私に出会えてよかったと、そう言ってくれた優しい人へ。
せめてもの恩返しを……。
そう、今も力強く握ってくれている手を離してもらうため、こっそり祈りを発動させようとした時だった。
「ああっ⁉」
人込みに不慣れなせいだろう。とある服飾店から出てきた如何にもな金髪巻き髪の令嬢に、彼は派手にぶつかってしまう。
どうやら令嬢は尻餅をついただけで、「なんなんですの~」と文句を垂れながらも、幸いにも大した怪我はなさそう。
だけど、
――ともだち……?
先ほどのアルバさんの言葉から連想してしまっていた私は、その見知った顔に、思わず頼もうとしてしまった。
「お願いします、どうか――」
「勿論ですわっ!」
私は最後まで言っていない。
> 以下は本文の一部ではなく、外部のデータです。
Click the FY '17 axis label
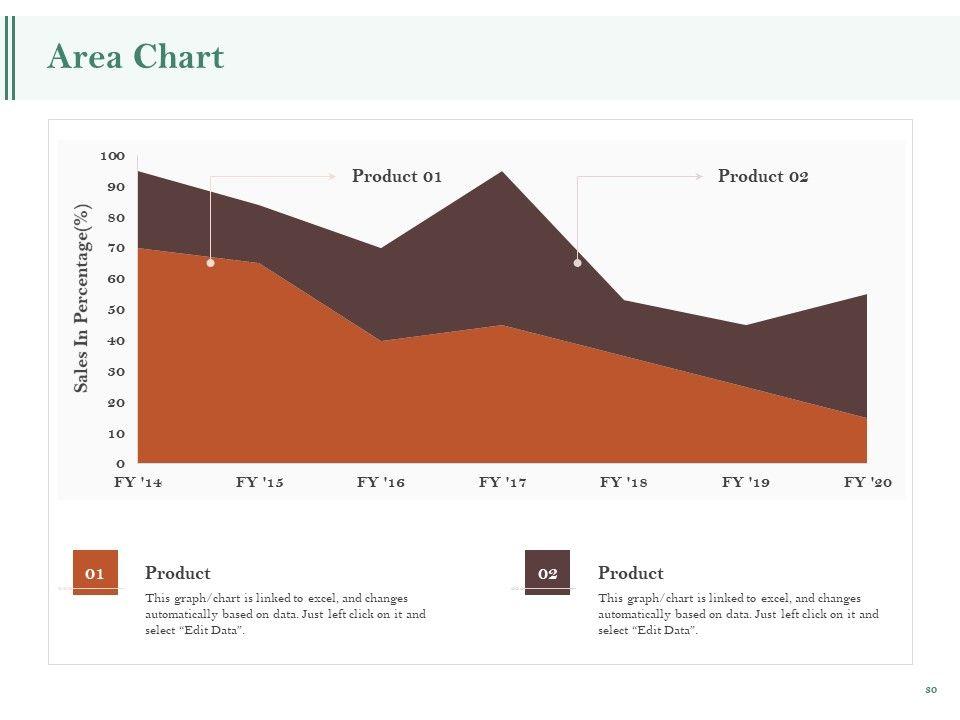Viewport: 960px width, 720px height. pos(502,482)
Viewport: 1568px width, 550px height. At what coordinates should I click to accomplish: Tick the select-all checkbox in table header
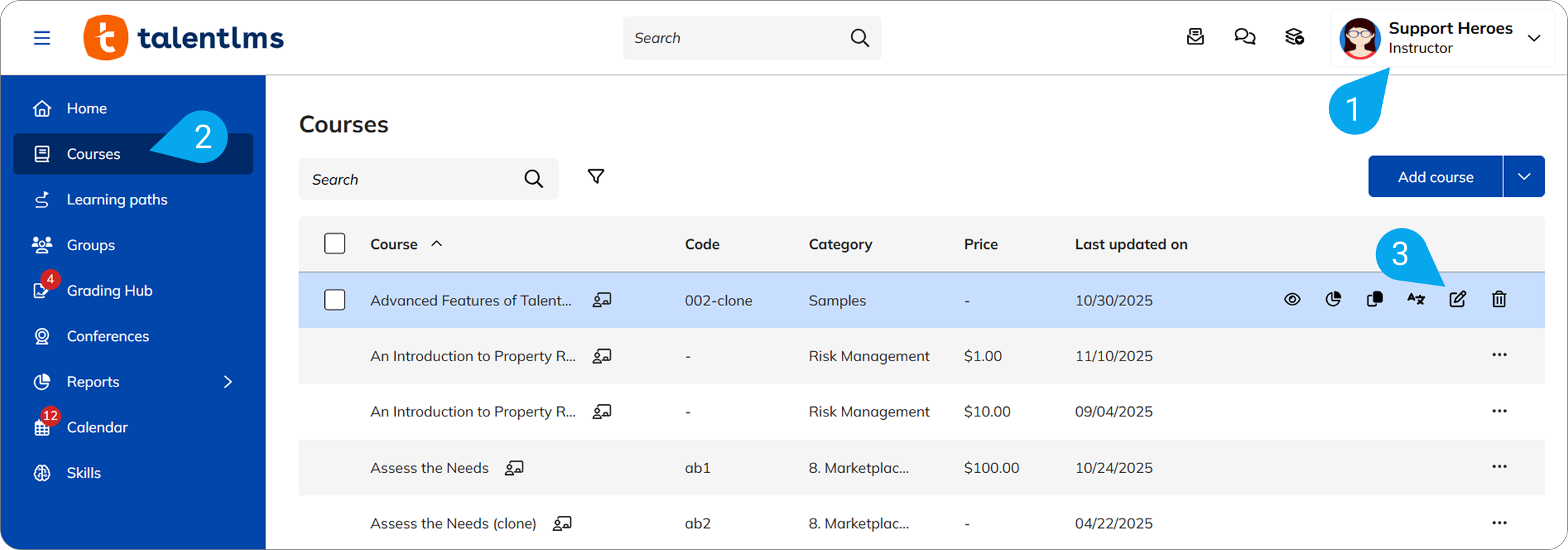click(x=334, y=244)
お願いの要件すらも言えていない。
だけど顔を上げた令嬢ミィリーネ=シャントットは、躊躇うことなく大きく頷いてくれていた。
少々嬉しいことがありました。
本作現在開催中の『第十回ネット小説大賞』に参加しているのですが、
どうやら最終選考に残れたようです。
結果は7月上旬とのこと。
書籍化したいです!カッコいいイクスのイラストが見たいです!
できたらコミカライズも……!!(強欲)
どうか受賞できるように一緒に祈っててくださー-い!!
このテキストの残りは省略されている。